Many citizens of Hiroshima, however, continued to feel a hatred for Americans which nothing could possibly erase. “I see,” Dr. Sasaki once said, “that they are holding a trial for war criminals in Tokyo just now. I think they ought to try the men who decided to use the bomb and they should hang them all.”

Father Kleinsorge and the other German Jesuit priests, who, as foreigners, could be expected to take a reltively detached view, often discussed the ethics of using the bomb. One of them, Father Siemes, who was out at Nagatsuka at the time of the attack, wrote in a report to the Holy See in Rome, “Some of us consider the bomb in the same category as poison gas and were against its use on a civilian population.
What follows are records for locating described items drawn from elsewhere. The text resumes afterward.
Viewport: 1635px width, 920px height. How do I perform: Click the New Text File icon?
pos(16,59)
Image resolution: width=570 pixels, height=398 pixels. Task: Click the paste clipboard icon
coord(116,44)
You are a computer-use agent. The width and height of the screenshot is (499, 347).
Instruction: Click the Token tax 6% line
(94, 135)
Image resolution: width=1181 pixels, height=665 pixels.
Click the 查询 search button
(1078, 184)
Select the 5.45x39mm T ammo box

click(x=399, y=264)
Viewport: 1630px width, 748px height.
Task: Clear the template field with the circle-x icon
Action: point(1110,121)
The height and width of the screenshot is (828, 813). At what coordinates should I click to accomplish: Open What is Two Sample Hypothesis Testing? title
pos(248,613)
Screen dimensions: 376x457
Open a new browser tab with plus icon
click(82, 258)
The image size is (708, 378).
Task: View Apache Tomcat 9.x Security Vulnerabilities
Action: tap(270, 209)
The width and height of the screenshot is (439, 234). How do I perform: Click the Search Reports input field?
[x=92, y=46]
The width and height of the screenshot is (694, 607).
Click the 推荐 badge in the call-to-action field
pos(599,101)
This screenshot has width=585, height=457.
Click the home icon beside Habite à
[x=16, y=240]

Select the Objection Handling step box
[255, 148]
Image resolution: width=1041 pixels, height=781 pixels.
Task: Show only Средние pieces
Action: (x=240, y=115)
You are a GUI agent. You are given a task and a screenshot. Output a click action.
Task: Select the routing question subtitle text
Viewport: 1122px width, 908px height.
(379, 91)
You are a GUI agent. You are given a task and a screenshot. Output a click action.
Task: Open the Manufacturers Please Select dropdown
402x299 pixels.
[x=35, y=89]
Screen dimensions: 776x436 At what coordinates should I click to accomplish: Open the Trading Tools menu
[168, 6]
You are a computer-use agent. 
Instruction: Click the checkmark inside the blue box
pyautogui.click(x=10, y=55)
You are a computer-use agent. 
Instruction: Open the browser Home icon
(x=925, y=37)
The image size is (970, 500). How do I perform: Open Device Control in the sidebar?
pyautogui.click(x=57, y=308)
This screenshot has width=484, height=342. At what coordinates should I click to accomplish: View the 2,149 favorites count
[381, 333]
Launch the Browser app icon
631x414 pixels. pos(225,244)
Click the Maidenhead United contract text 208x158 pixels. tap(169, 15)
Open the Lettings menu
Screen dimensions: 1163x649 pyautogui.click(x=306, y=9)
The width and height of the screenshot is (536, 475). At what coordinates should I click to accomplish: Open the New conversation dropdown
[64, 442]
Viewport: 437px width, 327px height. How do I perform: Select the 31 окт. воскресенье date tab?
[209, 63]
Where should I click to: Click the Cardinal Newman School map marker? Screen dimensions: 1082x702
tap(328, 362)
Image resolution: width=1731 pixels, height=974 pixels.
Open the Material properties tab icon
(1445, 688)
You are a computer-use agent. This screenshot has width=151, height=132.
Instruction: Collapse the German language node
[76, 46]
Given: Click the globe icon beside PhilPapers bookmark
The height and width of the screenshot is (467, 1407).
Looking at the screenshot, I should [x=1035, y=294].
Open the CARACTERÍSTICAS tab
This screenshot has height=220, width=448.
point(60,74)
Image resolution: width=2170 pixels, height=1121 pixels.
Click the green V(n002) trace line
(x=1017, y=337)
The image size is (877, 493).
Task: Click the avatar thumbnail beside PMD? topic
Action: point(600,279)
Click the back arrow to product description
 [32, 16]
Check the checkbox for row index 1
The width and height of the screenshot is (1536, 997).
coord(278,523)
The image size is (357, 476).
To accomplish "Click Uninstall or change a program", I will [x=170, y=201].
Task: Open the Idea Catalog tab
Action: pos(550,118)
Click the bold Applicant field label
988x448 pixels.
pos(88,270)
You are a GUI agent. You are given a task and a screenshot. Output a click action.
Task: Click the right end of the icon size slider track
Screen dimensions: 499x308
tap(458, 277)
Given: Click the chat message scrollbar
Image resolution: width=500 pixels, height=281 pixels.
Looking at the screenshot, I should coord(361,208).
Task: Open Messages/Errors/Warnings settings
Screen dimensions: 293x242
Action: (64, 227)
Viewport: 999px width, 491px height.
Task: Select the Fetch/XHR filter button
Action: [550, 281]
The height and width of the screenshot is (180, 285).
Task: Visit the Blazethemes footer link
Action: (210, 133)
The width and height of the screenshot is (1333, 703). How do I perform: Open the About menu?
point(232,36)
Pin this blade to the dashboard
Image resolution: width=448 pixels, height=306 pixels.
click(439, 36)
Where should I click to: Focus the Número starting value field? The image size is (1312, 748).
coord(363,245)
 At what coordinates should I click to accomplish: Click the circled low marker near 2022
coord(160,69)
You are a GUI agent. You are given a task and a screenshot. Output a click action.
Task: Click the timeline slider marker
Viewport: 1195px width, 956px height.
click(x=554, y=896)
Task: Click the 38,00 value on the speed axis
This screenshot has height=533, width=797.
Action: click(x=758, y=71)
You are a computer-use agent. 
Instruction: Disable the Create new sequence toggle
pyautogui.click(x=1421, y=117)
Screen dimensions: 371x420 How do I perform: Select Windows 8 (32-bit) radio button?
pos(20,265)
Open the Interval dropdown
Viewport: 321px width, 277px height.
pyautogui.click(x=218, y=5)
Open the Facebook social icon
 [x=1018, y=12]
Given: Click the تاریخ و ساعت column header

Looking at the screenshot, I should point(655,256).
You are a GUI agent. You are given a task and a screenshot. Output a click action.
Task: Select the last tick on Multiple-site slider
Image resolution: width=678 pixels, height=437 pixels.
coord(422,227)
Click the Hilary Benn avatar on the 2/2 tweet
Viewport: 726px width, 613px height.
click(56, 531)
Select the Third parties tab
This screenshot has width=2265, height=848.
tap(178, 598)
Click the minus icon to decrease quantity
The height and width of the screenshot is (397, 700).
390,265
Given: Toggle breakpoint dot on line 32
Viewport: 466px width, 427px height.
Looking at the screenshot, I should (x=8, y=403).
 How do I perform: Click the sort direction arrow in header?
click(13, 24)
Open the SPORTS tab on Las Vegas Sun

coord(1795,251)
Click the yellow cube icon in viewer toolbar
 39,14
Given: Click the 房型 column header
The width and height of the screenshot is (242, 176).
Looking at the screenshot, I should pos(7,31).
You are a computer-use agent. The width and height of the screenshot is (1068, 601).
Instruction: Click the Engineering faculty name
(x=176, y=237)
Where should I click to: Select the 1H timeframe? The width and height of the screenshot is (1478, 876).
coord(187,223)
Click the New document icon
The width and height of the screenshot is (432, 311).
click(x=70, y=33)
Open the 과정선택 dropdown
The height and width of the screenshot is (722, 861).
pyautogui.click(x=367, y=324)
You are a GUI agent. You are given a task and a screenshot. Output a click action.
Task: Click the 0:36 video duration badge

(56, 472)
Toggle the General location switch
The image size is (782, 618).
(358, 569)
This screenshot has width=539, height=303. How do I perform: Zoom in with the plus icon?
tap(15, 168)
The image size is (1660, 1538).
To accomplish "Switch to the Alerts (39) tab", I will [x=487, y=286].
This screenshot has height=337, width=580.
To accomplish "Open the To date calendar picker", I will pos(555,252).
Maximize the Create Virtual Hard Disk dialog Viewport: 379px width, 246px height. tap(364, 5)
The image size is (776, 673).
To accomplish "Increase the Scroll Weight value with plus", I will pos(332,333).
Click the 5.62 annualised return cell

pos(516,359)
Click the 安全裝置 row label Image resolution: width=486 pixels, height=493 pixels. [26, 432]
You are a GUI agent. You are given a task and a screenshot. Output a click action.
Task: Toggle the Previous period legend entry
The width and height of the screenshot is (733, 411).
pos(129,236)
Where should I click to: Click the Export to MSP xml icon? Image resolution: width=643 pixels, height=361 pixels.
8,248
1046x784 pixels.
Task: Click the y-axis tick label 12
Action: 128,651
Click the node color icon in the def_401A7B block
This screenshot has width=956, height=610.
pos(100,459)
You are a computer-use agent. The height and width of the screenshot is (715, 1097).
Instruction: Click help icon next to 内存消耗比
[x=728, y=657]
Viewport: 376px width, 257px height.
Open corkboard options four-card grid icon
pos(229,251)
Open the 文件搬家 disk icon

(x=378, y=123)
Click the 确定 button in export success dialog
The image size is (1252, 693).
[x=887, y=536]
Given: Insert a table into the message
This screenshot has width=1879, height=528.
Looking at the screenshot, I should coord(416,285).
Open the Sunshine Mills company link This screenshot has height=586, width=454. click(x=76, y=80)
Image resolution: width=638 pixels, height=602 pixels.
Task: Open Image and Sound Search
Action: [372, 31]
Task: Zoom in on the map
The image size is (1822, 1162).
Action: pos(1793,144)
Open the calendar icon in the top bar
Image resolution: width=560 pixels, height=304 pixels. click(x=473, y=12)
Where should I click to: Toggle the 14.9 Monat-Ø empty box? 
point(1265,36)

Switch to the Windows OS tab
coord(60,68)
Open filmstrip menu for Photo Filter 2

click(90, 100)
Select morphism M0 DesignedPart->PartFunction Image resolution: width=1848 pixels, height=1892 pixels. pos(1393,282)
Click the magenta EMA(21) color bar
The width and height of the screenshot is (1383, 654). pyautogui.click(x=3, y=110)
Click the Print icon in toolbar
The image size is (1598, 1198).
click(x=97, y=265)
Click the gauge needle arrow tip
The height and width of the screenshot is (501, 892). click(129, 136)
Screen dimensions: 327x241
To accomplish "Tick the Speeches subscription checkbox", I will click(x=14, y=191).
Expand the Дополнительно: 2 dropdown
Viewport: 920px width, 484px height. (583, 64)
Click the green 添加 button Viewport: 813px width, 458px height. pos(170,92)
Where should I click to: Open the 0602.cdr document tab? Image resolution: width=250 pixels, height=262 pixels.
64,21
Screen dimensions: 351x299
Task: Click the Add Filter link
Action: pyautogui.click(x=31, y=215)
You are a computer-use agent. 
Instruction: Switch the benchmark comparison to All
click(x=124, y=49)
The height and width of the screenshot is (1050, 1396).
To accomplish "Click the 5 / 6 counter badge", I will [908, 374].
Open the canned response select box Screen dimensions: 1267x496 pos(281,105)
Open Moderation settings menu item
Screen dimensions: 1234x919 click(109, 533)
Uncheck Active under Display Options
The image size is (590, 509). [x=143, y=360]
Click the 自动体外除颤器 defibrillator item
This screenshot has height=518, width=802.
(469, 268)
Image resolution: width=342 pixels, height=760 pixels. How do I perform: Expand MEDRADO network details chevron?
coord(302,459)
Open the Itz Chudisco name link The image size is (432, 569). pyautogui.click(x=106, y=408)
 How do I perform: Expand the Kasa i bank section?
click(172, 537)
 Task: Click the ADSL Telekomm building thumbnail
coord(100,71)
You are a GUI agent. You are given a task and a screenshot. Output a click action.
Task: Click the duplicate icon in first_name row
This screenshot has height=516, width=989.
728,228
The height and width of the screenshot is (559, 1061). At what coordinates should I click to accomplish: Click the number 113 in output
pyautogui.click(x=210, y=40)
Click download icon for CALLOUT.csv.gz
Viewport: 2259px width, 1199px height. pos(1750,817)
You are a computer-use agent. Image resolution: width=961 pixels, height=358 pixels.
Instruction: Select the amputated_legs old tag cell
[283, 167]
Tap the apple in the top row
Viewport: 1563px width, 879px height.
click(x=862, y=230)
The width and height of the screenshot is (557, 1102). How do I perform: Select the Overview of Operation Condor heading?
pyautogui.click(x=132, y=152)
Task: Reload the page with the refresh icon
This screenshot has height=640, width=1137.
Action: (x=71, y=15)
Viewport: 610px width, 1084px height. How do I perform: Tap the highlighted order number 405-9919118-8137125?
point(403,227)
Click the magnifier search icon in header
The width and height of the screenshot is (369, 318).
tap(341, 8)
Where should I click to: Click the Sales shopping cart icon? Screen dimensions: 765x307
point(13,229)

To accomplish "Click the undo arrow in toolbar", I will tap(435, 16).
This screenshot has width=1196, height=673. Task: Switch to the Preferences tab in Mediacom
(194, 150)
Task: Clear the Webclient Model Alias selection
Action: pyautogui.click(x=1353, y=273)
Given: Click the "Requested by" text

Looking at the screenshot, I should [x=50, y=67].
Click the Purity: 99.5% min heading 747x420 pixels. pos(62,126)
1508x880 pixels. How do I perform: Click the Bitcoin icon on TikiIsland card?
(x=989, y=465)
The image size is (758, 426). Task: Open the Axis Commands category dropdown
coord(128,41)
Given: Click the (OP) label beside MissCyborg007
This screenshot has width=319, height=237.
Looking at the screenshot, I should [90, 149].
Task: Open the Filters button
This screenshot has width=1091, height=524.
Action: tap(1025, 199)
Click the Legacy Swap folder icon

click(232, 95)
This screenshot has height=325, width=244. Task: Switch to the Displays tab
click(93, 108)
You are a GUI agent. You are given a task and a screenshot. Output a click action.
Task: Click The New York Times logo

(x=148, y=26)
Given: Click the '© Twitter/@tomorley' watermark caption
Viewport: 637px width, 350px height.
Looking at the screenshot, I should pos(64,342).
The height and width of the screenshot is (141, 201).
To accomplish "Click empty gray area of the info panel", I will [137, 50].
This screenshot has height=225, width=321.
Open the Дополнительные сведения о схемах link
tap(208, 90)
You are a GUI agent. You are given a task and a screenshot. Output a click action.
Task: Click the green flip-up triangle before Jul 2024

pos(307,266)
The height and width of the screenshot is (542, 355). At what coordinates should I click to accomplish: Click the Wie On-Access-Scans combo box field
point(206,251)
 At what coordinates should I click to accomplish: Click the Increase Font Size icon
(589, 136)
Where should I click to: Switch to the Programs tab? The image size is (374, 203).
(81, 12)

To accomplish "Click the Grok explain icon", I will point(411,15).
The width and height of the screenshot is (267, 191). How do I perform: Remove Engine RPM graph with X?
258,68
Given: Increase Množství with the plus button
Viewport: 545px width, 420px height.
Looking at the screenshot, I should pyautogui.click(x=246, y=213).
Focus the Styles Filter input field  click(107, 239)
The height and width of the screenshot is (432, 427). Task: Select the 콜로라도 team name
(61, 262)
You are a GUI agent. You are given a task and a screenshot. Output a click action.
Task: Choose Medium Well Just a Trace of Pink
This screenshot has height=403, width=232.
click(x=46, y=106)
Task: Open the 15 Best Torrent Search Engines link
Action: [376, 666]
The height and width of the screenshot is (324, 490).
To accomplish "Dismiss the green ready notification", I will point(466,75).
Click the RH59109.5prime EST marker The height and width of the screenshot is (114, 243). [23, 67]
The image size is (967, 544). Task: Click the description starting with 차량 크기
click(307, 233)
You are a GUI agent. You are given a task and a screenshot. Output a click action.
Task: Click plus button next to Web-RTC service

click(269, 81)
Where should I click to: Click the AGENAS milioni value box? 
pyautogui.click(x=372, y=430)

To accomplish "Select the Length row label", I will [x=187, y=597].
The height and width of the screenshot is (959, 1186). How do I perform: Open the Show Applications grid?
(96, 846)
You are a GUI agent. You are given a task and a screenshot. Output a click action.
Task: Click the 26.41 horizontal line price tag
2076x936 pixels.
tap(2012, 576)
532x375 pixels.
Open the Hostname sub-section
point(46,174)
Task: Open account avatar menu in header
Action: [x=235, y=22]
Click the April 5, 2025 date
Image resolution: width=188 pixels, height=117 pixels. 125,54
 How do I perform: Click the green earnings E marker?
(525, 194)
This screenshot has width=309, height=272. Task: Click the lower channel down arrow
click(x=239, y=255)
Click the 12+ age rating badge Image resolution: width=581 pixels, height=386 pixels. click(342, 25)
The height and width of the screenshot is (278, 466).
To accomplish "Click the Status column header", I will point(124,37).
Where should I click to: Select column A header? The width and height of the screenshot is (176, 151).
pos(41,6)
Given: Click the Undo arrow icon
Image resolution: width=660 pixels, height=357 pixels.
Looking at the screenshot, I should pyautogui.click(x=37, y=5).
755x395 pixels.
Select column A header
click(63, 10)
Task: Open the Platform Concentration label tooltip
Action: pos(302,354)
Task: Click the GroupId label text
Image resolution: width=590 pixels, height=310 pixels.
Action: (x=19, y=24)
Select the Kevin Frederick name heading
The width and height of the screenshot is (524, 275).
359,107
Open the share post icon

Others were of the opinion that in total war, as carried on in Japan, there was no difference between civilians and soldiers, and that the bomb itself was an effective force tending to end the bloodshed, warning Japan to surrender and thus to avoid total destruction. It seems logical that he who supports total war in principle cannot complain of a war against civilians. The crux of the matter is whether total war in its present form is justifiable, even when it serves a just purpose. Does it not have material and spiritual evil as its consequences which far exceed whatever good might result? When will our moralists give us a clear answer to this question?”

It would be impossible to say what horrors were embedded in the minds of the children who lived through the day of the bombing in Hiroshima. On the surface their recollections, months after the disaster, were of an exhilarating adventure. Toshio Nakamura, who was ten at the time of the bombing, was soon able to talk freely, even gaily, about the experience, and a few weeks before the anniversary he wrote the following matter-of-fact essay for his teacher at Nobori-cho Primary School: “The day before the bomb, I went for a swim. In the morning, I was eating peanuts. I saw a light. I was knocked to little sister’s sleeping place. When we were saved, I could only see as far as the tram. My mother and I started to pack our things. The neighbors were walking around burned and bleeding. Hataya-san told me to run away with her. I said I wanted to wait for my mother. We went to the park. A whirlwind came. At night a gas tank burned and I saw the reflection in the river. We stayed in the park one night. Next day I went to Taiko Bridge and met my girl friends Kikuki and Murakami. They were looking for their mothers. But Kikuki’s mother was wounded and Murakami’s mother, alas, was dead.”